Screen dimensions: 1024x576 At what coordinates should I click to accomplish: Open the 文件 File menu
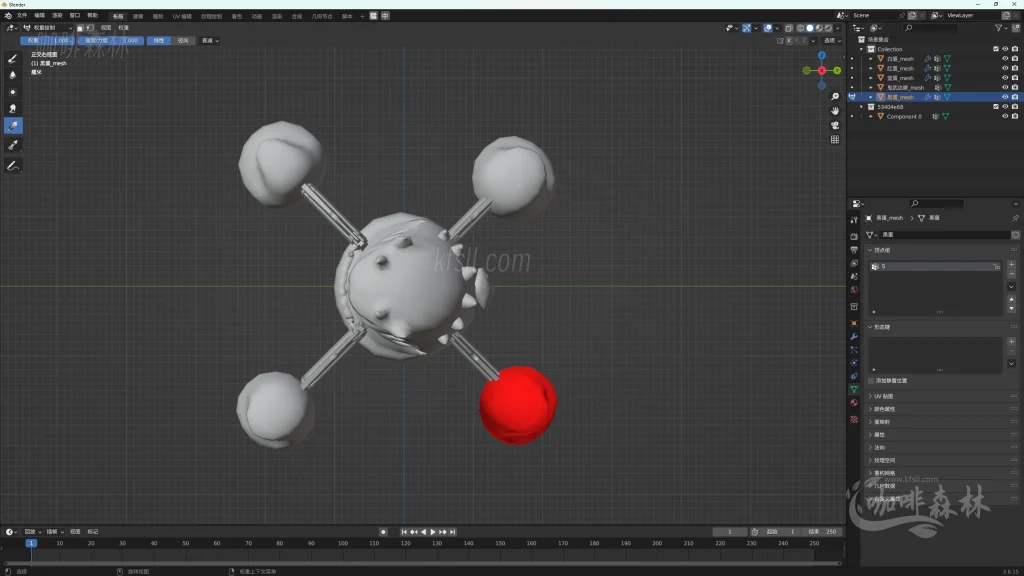coord(22,16)
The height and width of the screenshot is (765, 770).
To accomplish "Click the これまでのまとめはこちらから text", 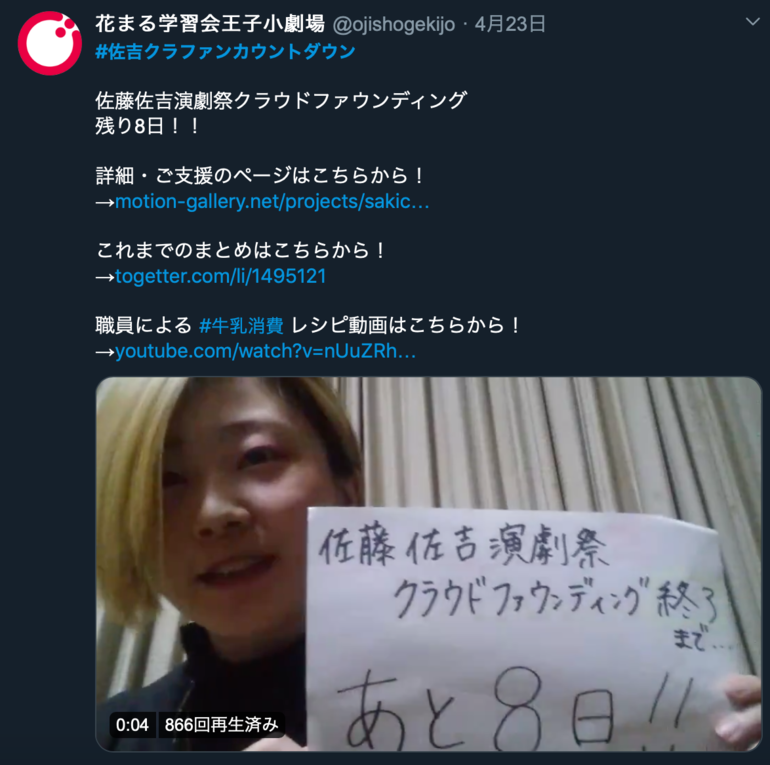I will 241,250.
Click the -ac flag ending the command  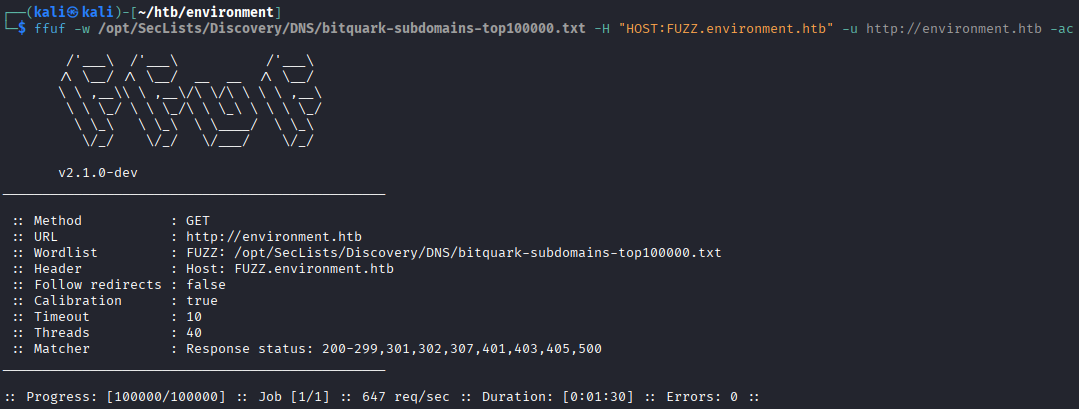point(1063,28)
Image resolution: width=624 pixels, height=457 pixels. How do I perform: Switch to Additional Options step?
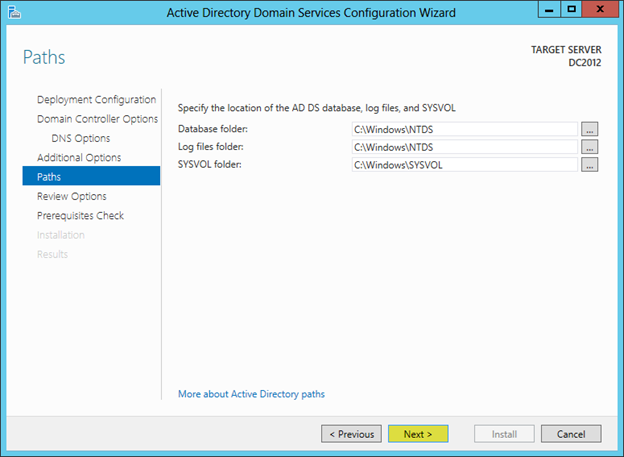(79, 157)
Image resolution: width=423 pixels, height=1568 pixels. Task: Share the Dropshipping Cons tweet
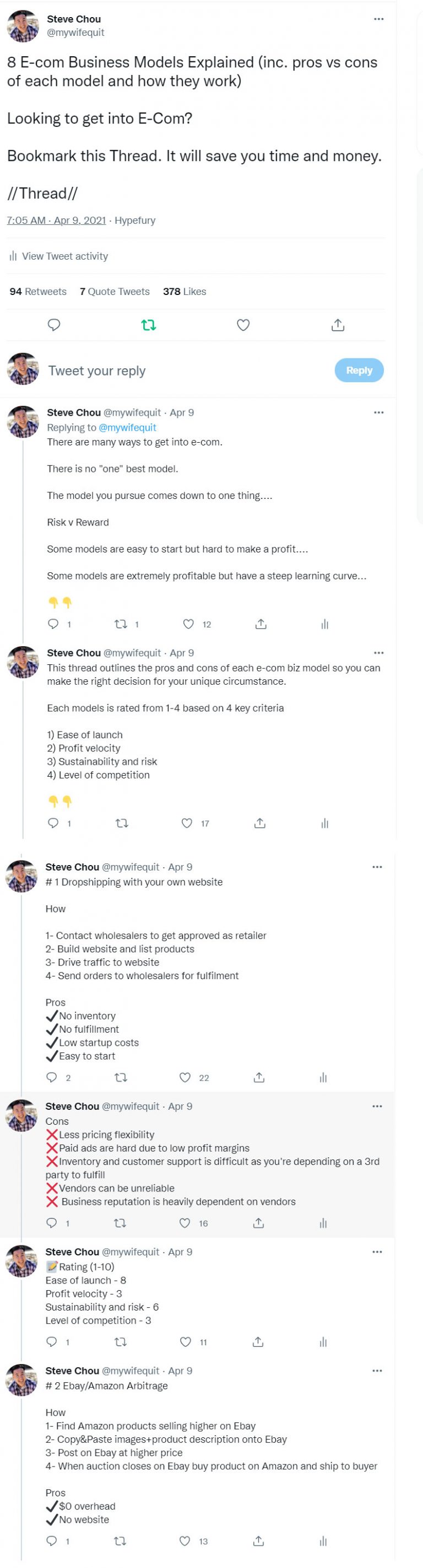pos(258,1223)
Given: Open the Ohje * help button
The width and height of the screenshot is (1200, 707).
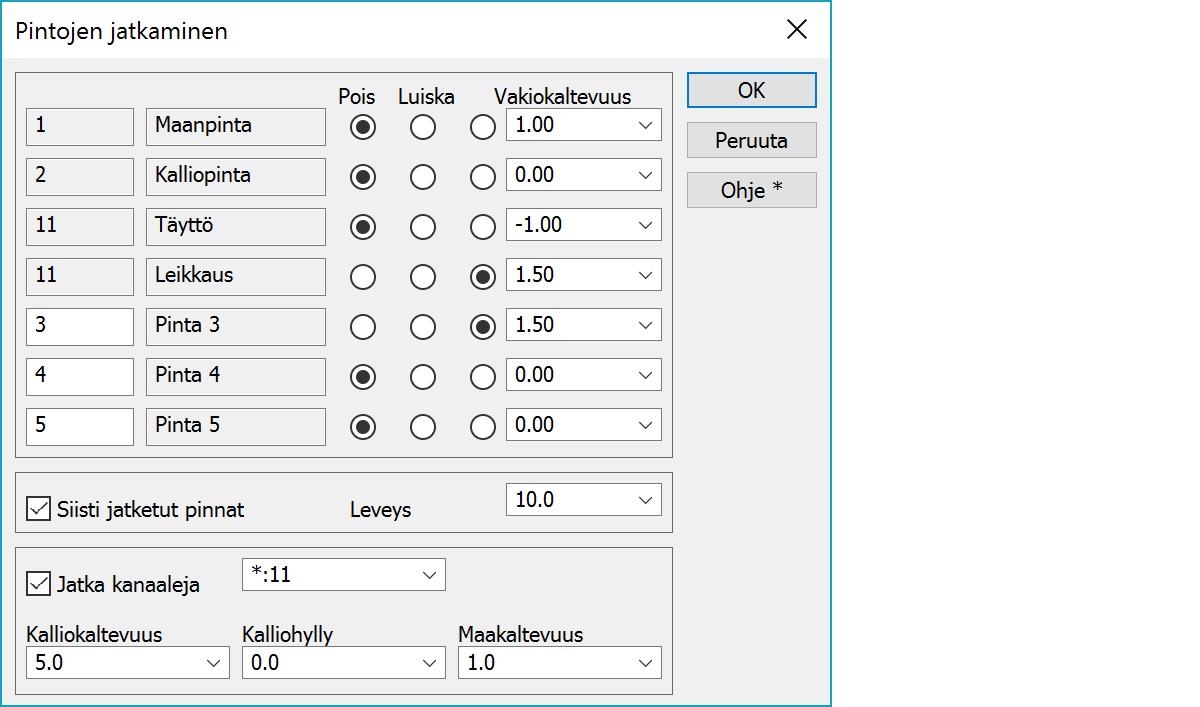Looking at the screenshot, I should pyautogui.click(x=751, y=190).
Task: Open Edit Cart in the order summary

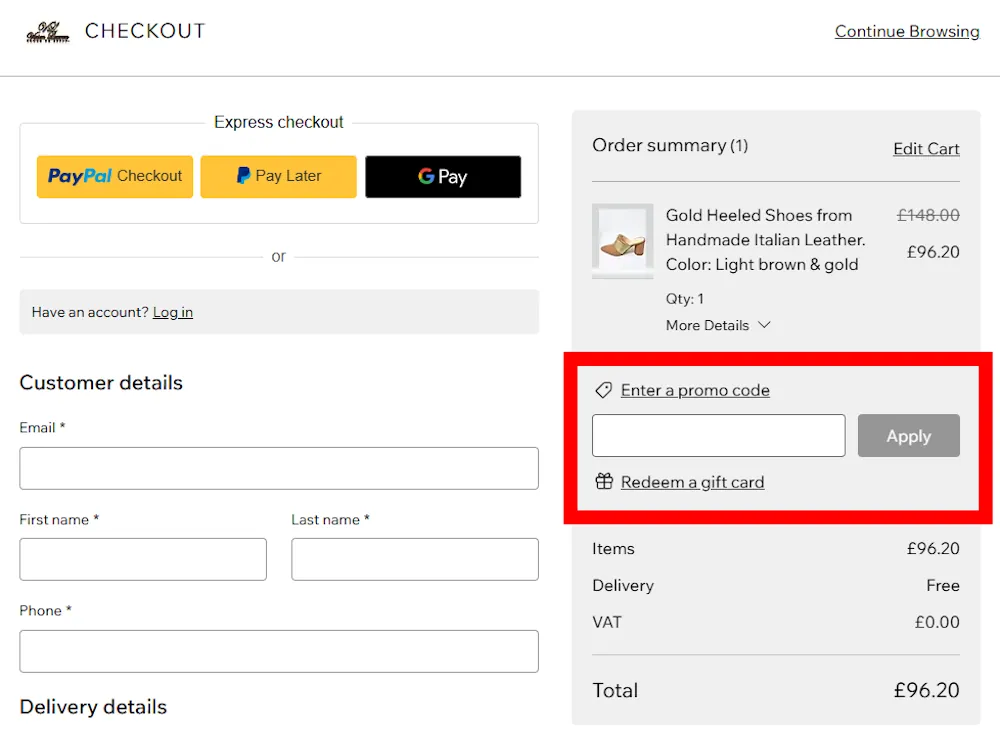Action: point(926,148)
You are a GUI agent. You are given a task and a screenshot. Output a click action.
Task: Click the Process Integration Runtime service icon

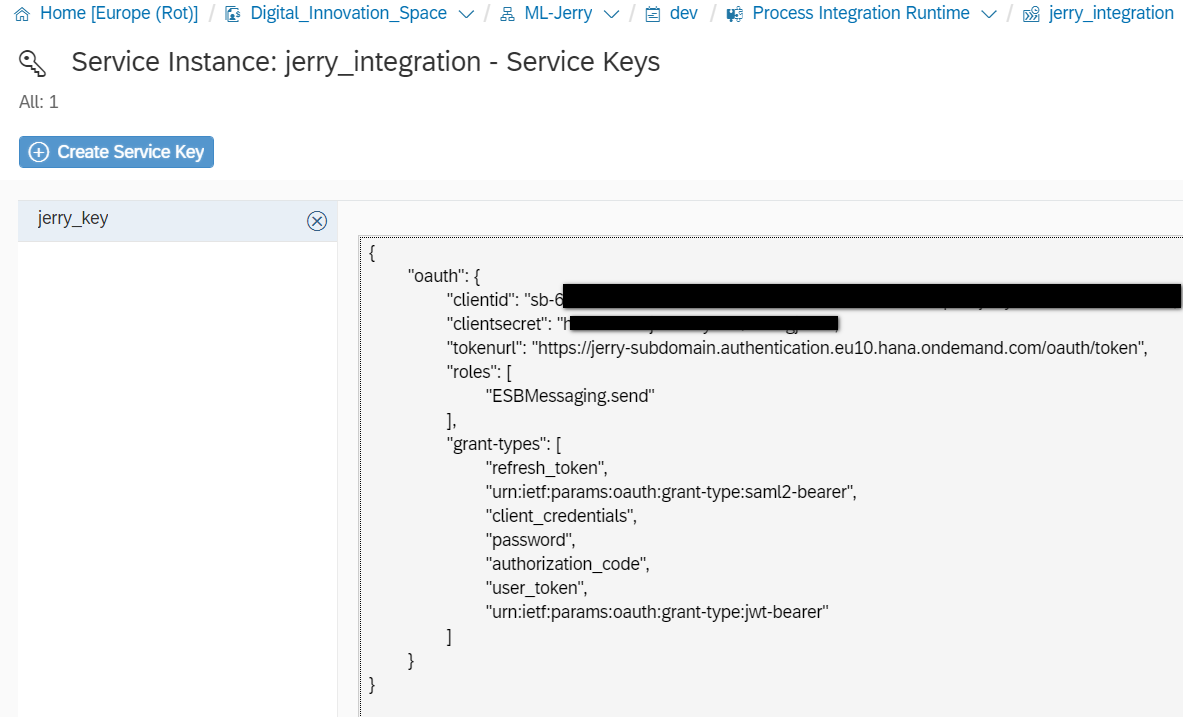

• **Assignment**
From the line that contains "Given: Open the Ohje * help button" to the last line of the records above, copy each line exactly, both ends included, and leave the pictures out.

• **Response to the task**
Given: Open the Ohje * help button
The width and height of the screenshot is (1200, 707).
Looking at the screenshot, I should pyautogui.click(x=751, y=190).
Task: Open Edit Cart in the order summary

Action: point(926,148)
You are a GUI agent. You are given a task and a screenshot. Output a click action.
Task: Click the Process Integration Runtime service icon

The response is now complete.